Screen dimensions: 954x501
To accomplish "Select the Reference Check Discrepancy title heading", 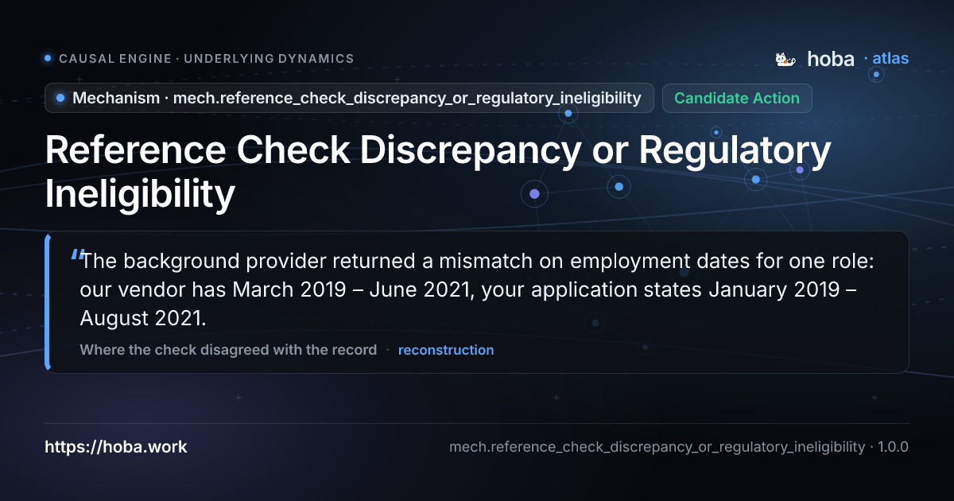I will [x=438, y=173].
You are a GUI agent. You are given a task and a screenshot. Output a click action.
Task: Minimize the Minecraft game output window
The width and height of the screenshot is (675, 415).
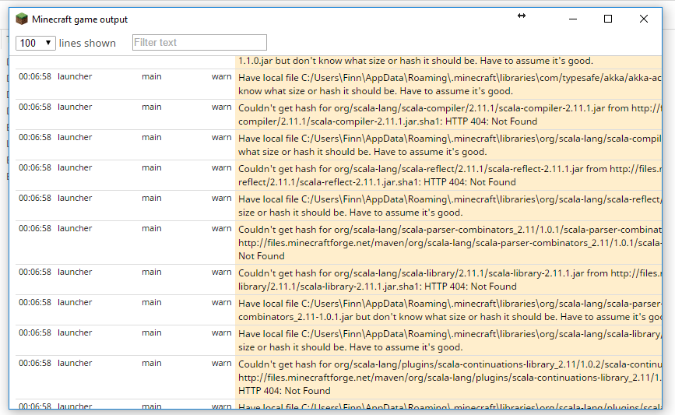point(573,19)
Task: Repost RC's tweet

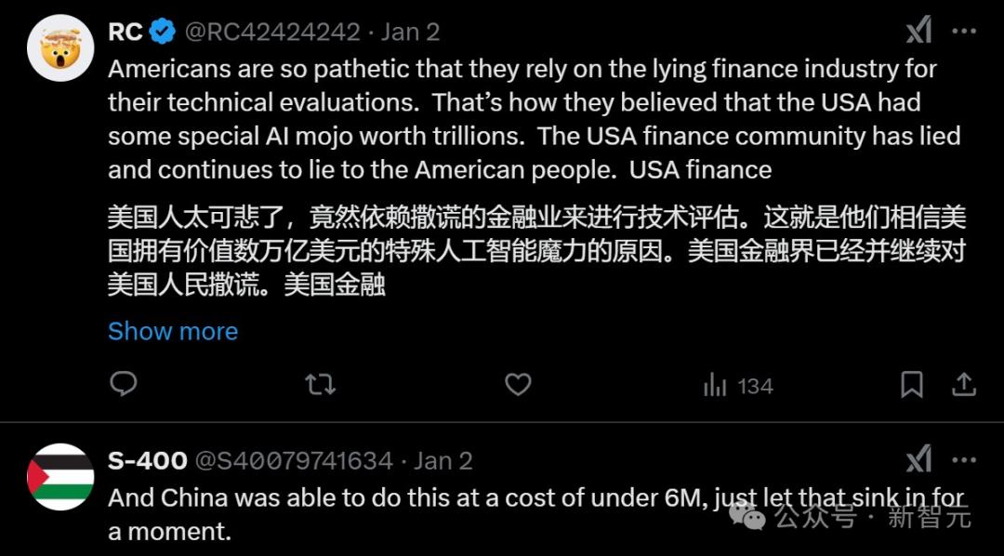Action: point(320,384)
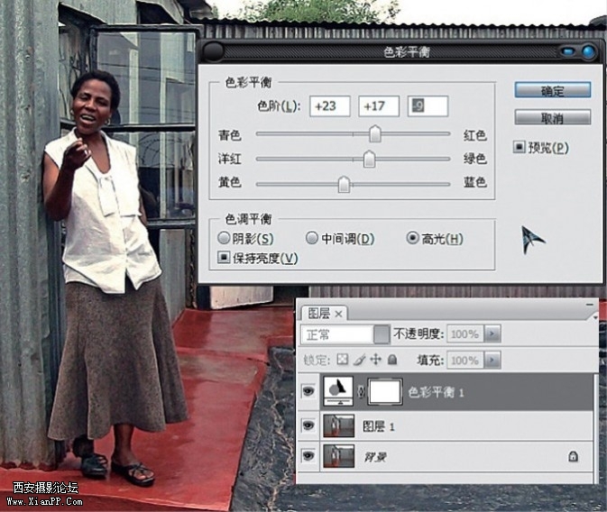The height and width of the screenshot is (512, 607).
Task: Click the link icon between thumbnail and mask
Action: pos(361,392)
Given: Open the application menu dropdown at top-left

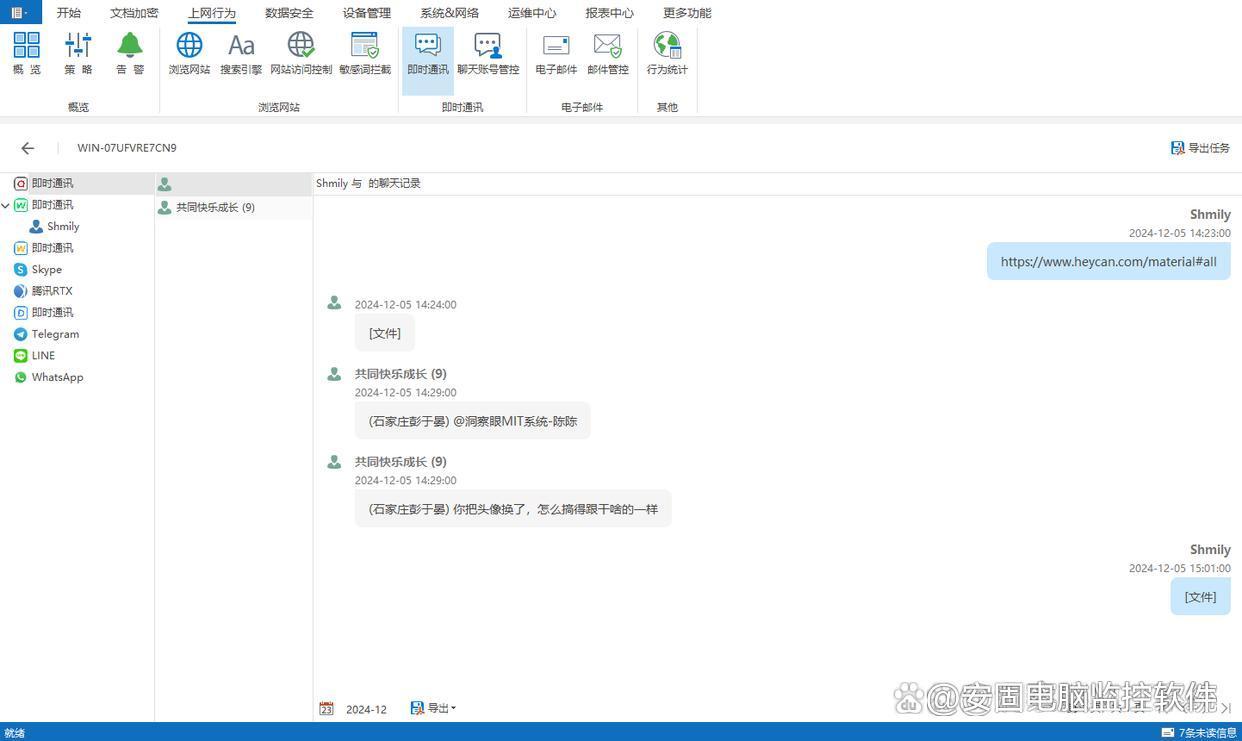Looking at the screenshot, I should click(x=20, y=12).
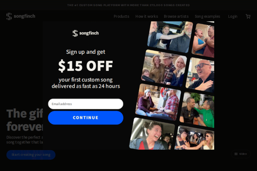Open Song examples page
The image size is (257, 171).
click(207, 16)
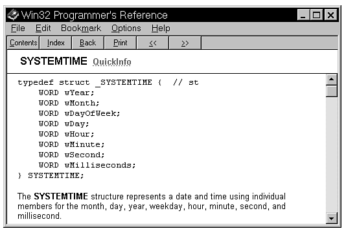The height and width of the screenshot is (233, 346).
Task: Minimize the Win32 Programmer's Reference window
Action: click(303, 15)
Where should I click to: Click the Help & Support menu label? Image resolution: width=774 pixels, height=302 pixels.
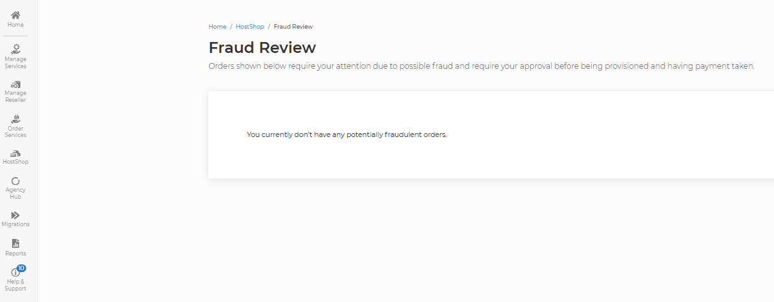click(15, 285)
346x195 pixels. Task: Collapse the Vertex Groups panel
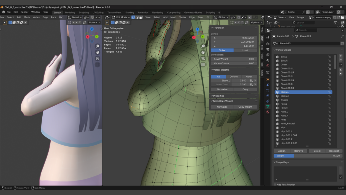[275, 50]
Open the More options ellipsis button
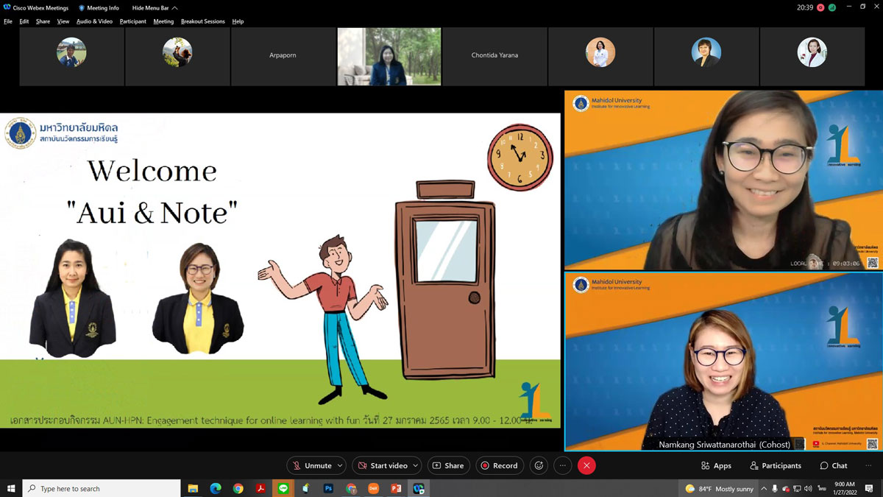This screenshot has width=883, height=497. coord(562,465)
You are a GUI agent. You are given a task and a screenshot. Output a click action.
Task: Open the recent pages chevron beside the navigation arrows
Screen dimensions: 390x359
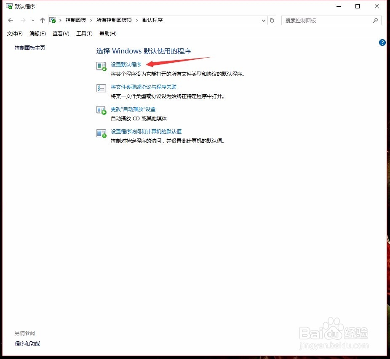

+---+

In the data above, which lines include "dimensions"? Return those lines.

Screen dimensions: 954x501
Screen dimensions: 390x359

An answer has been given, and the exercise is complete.